Written tasks =>
(a) Summarize the passage on slavery laws in three sentences.
(b) Write the next part of the passage on slavery laws, picking up after its final sentence.

Two main areas of Slavery Laws included this concept: those laws forbidding inter-racial miscegenation and those laws subjecting all African Americans to legal and civil disability. In many states such as Massachusetts, Alabama, Louisiana, Virginia and South Carolina, intimacy between black and white races was forbidden by law.
Southern law circumscribed the family life of people of color in distinct and often violent ways, ranging from authorizing the sale of children and sanctioning the brutal beatings of family members to denying enslaved people legal names and limiting the property and inheritance rights of free blacks. By denying black people the right to legal personhood, white southerners tried to limit African Americans' claims to other features that arose from self-ownership: the right to marry, form families, and inherit and convey property to kin...1
The law of slavery evolved from the colonial area through the 19th century. It began in the 1660 were it was made explicit that Christianizing slaves doesn't affect their status, and it was explicit that their children will become slaves as well. Children born of a slave mother in a state of slavery, whether married or not, follow the condition of their mother. They are considered immediately slaves, and they belong to the master of their mother. 2
When the number of African Americans grew in the colonies, the white settlers were afraid that a rebellion would occur against them. This fear of rebellion led to the creation of laws to control the slaves in America. Those laws were known as slave codes. Although each state in America had a different perspective about the rights of slaves but the slave codes were a common thing between the states. Slaves by law were considered property, they were not allowed to hold and own any property on their own. By the codes, they were not allowed to mingle and socialize with a white person. Also, they don't have any rights in the court, if they were accused by any crime against a white person, the slave is doomed and of course the slaves were not allowed to have a jury trial, but if a slave was accused by a capital offense, he had the right to assign a lawyer and have a trial.

Excerpted data =>
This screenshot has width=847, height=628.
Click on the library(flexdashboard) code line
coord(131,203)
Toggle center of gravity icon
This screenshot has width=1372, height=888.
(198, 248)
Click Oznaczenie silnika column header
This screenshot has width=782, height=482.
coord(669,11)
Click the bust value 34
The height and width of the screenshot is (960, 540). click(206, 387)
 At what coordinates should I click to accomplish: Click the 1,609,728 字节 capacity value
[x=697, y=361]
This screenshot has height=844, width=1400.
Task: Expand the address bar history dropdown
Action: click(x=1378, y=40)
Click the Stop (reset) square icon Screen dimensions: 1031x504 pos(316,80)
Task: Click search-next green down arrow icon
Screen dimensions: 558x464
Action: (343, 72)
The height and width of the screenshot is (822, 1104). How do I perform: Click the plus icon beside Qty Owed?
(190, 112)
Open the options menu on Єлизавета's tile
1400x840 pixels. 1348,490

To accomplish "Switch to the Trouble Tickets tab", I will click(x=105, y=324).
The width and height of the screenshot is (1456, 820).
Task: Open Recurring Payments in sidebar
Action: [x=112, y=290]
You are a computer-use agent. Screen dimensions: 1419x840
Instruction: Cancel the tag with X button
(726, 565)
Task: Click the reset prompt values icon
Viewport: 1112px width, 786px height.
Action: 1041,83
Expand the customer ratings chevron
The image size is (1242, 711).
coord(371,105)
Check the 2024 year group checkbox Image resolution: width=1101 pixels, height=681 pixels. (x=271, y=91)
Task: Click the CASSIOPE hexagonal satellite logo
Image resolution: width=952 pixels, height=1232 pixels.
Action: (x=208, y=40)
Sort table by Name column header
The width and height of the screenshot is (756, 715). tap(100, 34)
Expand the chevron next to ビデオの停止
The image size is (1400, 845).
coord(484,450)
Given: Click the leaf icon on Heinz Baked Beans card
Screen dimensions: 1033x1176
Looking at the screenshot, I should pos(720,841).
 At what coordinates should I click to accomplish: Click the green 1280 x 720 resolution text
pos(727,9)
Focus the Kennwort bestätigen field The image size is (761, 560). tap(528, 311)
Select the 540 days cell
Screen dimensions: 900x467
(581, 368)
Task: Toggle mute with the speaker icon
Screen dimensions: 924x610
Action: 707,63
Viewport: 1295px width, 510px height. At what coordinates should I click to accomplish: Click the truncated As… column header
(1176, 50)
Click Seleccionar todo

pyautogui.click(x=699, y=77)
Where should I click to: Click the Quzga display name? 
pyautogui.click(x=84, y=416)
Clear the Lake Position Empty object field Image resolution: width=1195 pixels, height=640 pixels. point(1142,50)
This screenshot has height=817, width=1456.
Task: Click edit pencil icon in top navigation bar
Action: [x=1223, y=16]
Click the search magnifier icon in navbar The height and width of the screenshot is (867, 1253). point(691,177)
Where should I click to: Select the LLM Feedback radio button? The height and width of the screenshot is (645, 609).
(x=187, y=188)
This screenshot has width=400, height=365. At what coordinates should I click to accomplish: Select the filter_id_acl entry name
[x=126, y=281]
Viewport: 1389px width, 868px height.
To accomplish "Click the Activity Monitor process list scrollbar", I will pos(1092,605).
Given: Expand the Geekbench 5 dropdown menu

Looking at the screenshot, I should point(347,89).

Responses to the tasks =>
(a) Slavery laws in several states forbade intimacy between black and white people, subjected all African Americans to legal and civil disability, and denied enslaved people legal personhood, including the rights to marry, form families, and inherit or convey property. From the 1660s, the law held that Christianizing slaves did not change their status and that children born to an enslaved mother were slaves belonging to her master. Fear of rebellion led to slave codes, which treated slaves as property, barred them from owning property or socializing with white people, and denied them jury trials, though a slave accused of a capital offense could have a lawyer and a trial.

(b)
The first statute reflecting slavery in the South was adopted by colonial Virginia in 1660. That law recognized a class of Africans as life servants, and it established as a punishment for white servants who ran away with black life servants the service time the black servant would have been required to render. This rather brief and simple act gave way within a generation to a complex code of laws concerning slavery in Virginia, which was a pioneer in this effort.3 In the period between 1640 and 1660 there was couple of laws that excluded slaves from possessing weapons.
Another law targeted the children born from enslaved women, this law stated that those children were considered slaves as well. In the years between 1660 and 1680, many laws restricted the freedom of slaves. Even the religion did not help make slaves be free. There was an Act that said that baptism will be used as an argument for slave freedom. In addition, even free black women were taxed for their work but white women were not taxed. Even free Christians' former slaves were not allowed to have Christian servants.
From 1680 till 1705, the laws of this area reflected pure racism and intended parting between blacks and whites, any white person who married a black one is considered banished from Virginia. If 2 people from different race were married in Virginia, they are allowed only to stay for 3 months and after that they have to leave the colony. In addition, if a child was born in a result of an interracial marriage, the child will be called a mulatto and his white mother will be fined 15 pounds sterling. If the mother cannot pay the amount within a month, she will subjected to serve 5 years as servant.
Other laws relating government offices were also passed in that area. In 1705, a law was passed dictating that free slaves of color will automatically lose the right to serve in a public office. Also, they were denied the right to testify as witnesses in court.
Massachusetts was the oldest state that allowed slavery. It was considered the first colony that legalized it. Same as Virginia, in 1670, in the Body of Liberties law, Massachusetts stated that any children born from an enslaved women are considered slaves as well. As the colonial and early republican eras progressed, Massachusetts banned interracial sex and marriage and engaged in fierce anti-amalgamation discourse, bolstering racial slavery and later establishing a framework for full citizenship that could be reserved for whites.4 On the other hand, Massachusetts had some laws that protected the slaves. For example, if a slave was abused by his owner and ran away from him, the fugitive law will protect him from his owner because of that.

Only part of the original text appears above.